In preview, I disagree with Travis that inflation is not what comes next.

If you think I’m missing something, or I’m flat out wrong, please say so.
1- I submit that the sole purpose of QE, contrary to what Travis implies, is not to provide additional collateral to banks.

If that were the sole purpose, then banks would not already have a zero- collateral requirement.
1A- Which they do, thanks to a rule change by the Fed, made effective on March 26th:

"...the Board reduced reserve requirement ratios to zero percent... This action eliminated reserve requirements for all depository institutions."

Link: federalreserve.gov/monetarypolicy…
2- So if banks have a zero-collateral requirement, then it’s safe to say they don’t need the Fed to print money in order for them to lend more.

They only need more motivation and risk appetite, which they presently lack due to the state of our ailing economy.
3- Rather, the Fed is printing money primarily (though not exclusively) to lend to the US government by purchasing USTs.

The govt, in turn, is slowly injecting this newly printed money into the bloodstream of the economy by giving it directly to individuals and corporations.
3A- This is very impt, as it represents a shift from asset inflation to price inflation via increased fiscal measures financed by the Fed.

While efforts to stoke price inflation in the last 20 odd years have not succeeded, don’t be fooled: money creation is still inflationary.
3B- It’s just that it shows up in different places depending on how the printed money is allocated.

Basically, it can be allocated either to production (i.e. capital, which spurs asset inflation), or consumption (i.e. labor, which spurs price inflation).

HT @jam_croissant
5- In addition, I don’t think @coloradotravis is framing the question correctly to get a proper sense of the future of the purchasing power of the dollar.

The question we should be asking is, what would have happened had the Fed not printed these trillions of dollars? ...
6- And I think we can all agree that the entire corporate domino world would have collapsed and taken the whole banking system with it.

It would not have been a pretty sight...
7- Now, do you think the problem has been solved or the collapse averted?

Or, do you think that they just covered up the unsupportable levels of debt by creating more debt, and covered up the unsupportable levels of economic distortions by creating more economic distortions?
8- If you believe the latter, as I do, that not only has the Fed not solved the problem but in fact made it worse, then I must ask:

What will happen the next time the economy crashes, as it inevitably will due to the now greater levels of debt and economic distortions?
9- You guessed it.

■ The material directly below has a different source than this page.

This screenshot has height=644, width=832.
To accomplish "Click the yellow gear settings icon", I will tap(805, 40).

The next crash will be far greater than the previous (aside: it may involve the implosion of highly levered R-P funds, as explained in pinned tweet).

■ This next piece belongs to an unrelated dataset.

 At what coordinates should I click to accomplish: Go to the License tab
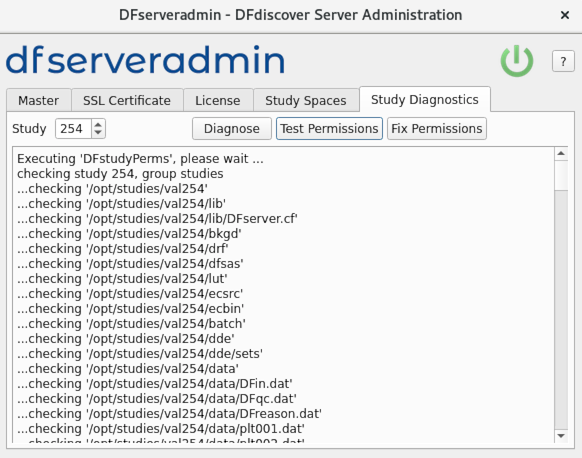pyautogui.click(x=218, y=100)
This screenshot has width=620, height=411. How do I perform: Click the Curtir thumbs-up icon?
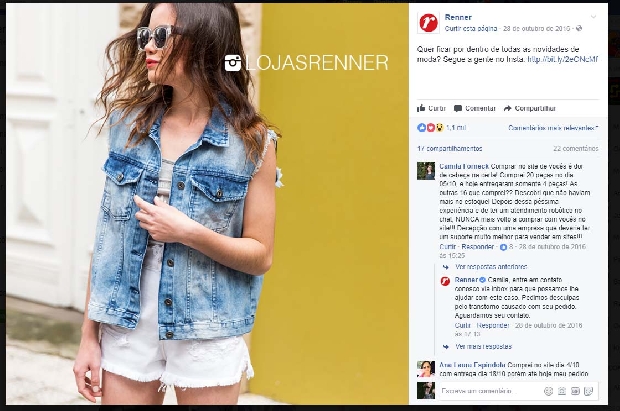pyautogui.click(x=421, y=108)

Then, in response to that, the Fed will have no choice but to print even greater sums to “avoid” the collapse.
10- So now let’s do several iterations of this and imagine what will happen to the purchasing power of our money...

Zimbabwe anyone?
11- Ok, Ok... Fine. Likening the US to Zimbabwe is not really fair, given that nobody cares about the Zimbabwe Dollar except for Zimbabweans (if even them), and the USD has tremendous external demand for its currency.
12- But in relation to the stuff we need to survive & prosper, I don’t see how, esp. after a few more iterations of ‘crash & print’, the dollar’s value could rise from here.

I mean, how can you honestly think this sort of money creation portends anything but further debasement?
@coloradotravis @profplum99 @pineconemacro @SantiagoAuFund @EmilKalinowski @MetreSteven @LynAldenContact @LukeGromen @RaoulGMI @Convertbond @GaricMoran @LawrenceLepard.

What am I missing? Help me see it. Any feedback/criticisms always welcome and appreciated.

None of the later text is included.